In case you are a CEO there is a set of preventive measures you can take to ensure company’s security and employee trust.
1. Create a culture of information management. The employer needs to explain to the staff that the equipment, software, and information are the property of the company. As practice shows, employees often don't understand it, so the attitude to the safety of these resources is extremely negligent. The company must make clear that information is a serious issue, the growth of employee awareness will convert them into becoming more attentive ones, which reduces the number of incidents due to carelessness.
2. Regular training. According to statistics, advanced users open 30% of phishing emails, and 12% of these targeted users click on the malicious link or attachment.
That is, even those who are aware of phishing attacks fell prey to the threat. The reason is not only users being inattentive. Hackers are constantly mastering their attacks, for example, phishing emails and sites are increasingly difficult to distinguish from real ones. It is useful to conduct regular cyber training events that will keep employees updated and show the employer the real state of affairs of the company's vulnerability.
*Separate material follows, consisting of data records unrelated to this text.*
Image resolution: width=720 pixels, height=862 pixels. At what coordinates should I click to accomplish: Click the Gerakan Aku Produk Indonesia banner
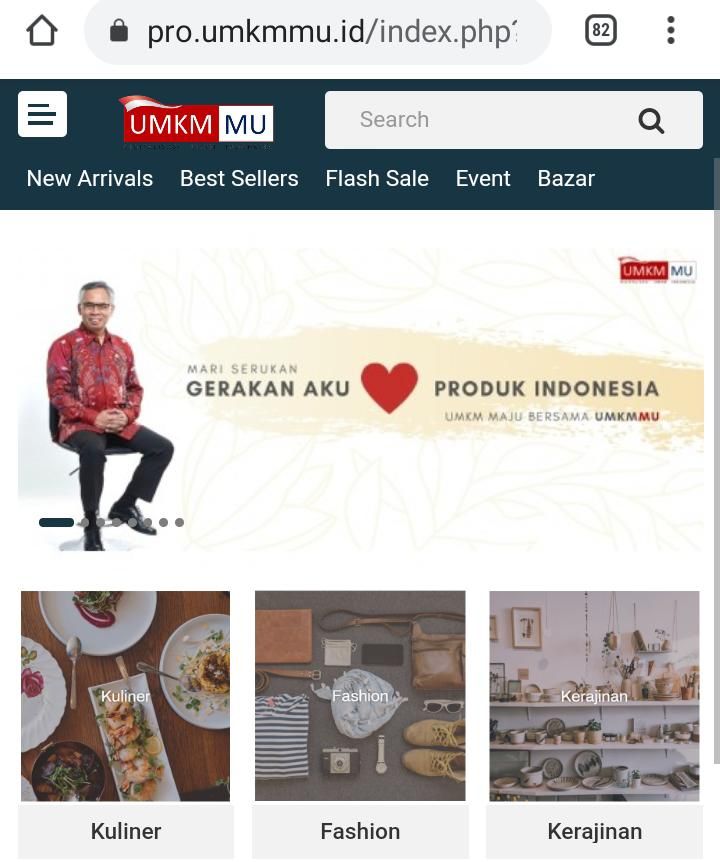pyautogui.click(x=361, y=400)
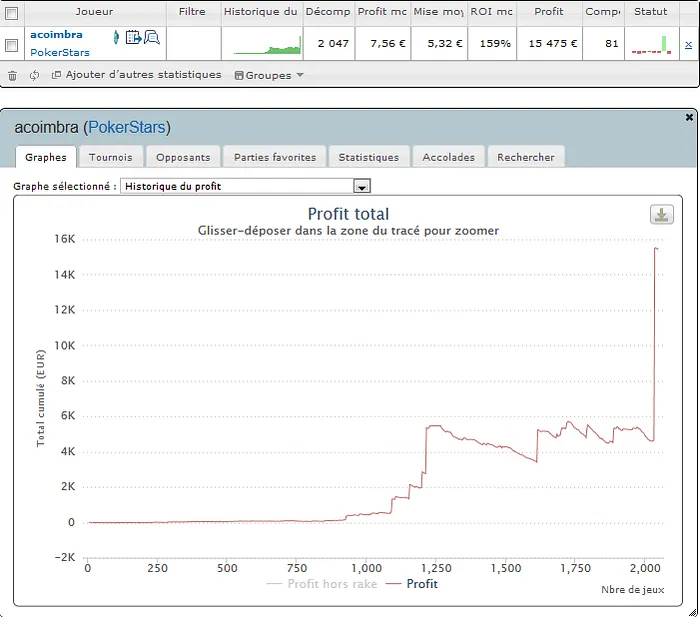Open the Graphe sélectionné dropdown
700x617 pixels.
pyautogui.click(x=363, y=186)

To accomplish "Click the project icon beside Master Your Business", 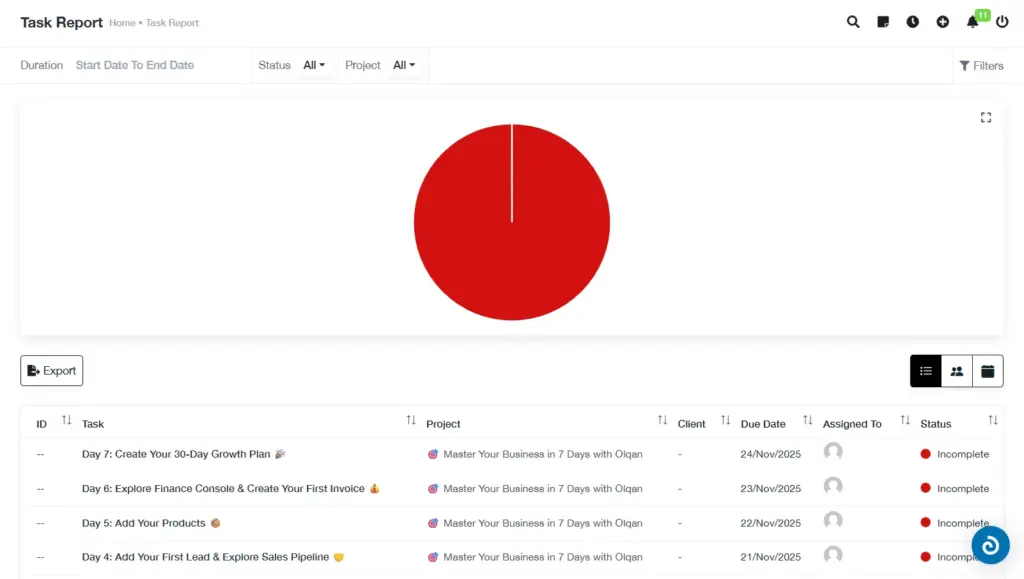I will 433,454.
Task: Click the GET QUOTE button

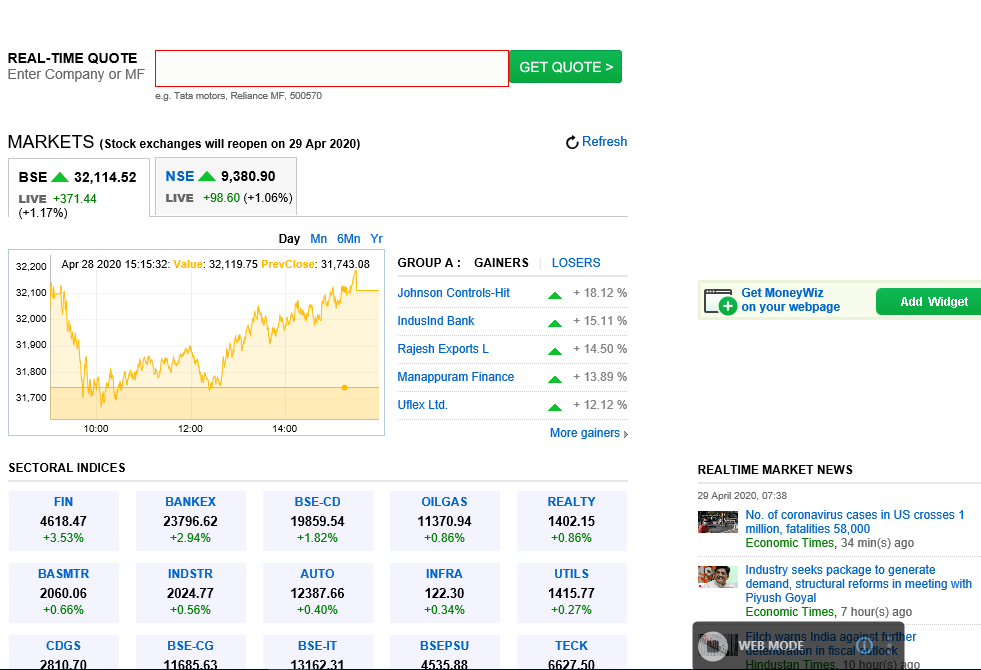Action: tap(566, 66)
3. The control of information security. There are too many channels through which information can leak from the company. Along with external attacks become more complex. The company needs to gradually increase the arsenal of protective equipment. At the first stage, it is often enough to use antivirus programs, Windows administration tools, and employee productivity monitoring programs. Then companies start to feel the necessity to use Firewall, Proxy, IDS/IPS, DLP, and SIEM systems.
As regards employee monitoring, specialists access the reports automatically created by the system only in case of an incident or abnormal behavior – the irregularity or deviance is regulated in accordance with the needs of a company, i.e. can be tweaked in the security policy settings of a monitoring system.
The system isn’t focused on identifying a person and creating a register where all the user deeds are being logged – the solution’s concern is to identify a computer from which personal data or confidential information is being leaked or sensitive data is being poorly stored and to bring a specialist’s attention to an issue.
And if earlier professional info-security tools were a necessity only for large enterprises, now they are in demand for the SME segment.
4. The introduction of the responsibility. Signing the responsibility papers is a very important step towards improving the company's information management culture. At the same time, people should be aware of the consequences of non-compliance with internal regulations. For example, the Criminal Code of the Russian Federation, Article 183, presupposes a fine of 1.5 million rubles or 7 years of imprisonment for data theft, which discourages employees from stealing company's secrets.
5. Use monitoring systems to control suspicious activity within the corporate perimeter, scan and classify all the stored information in order to know what data is located on the company’s servers, whether it is sorted. File auditing systems help control and manage access rights so that you could be aware of who can and can’t process particular data, facilitate keeping track of user operations with documents tagged as a trade secret, personal data, etc., making it much easier to comply with such regulations as GDPR.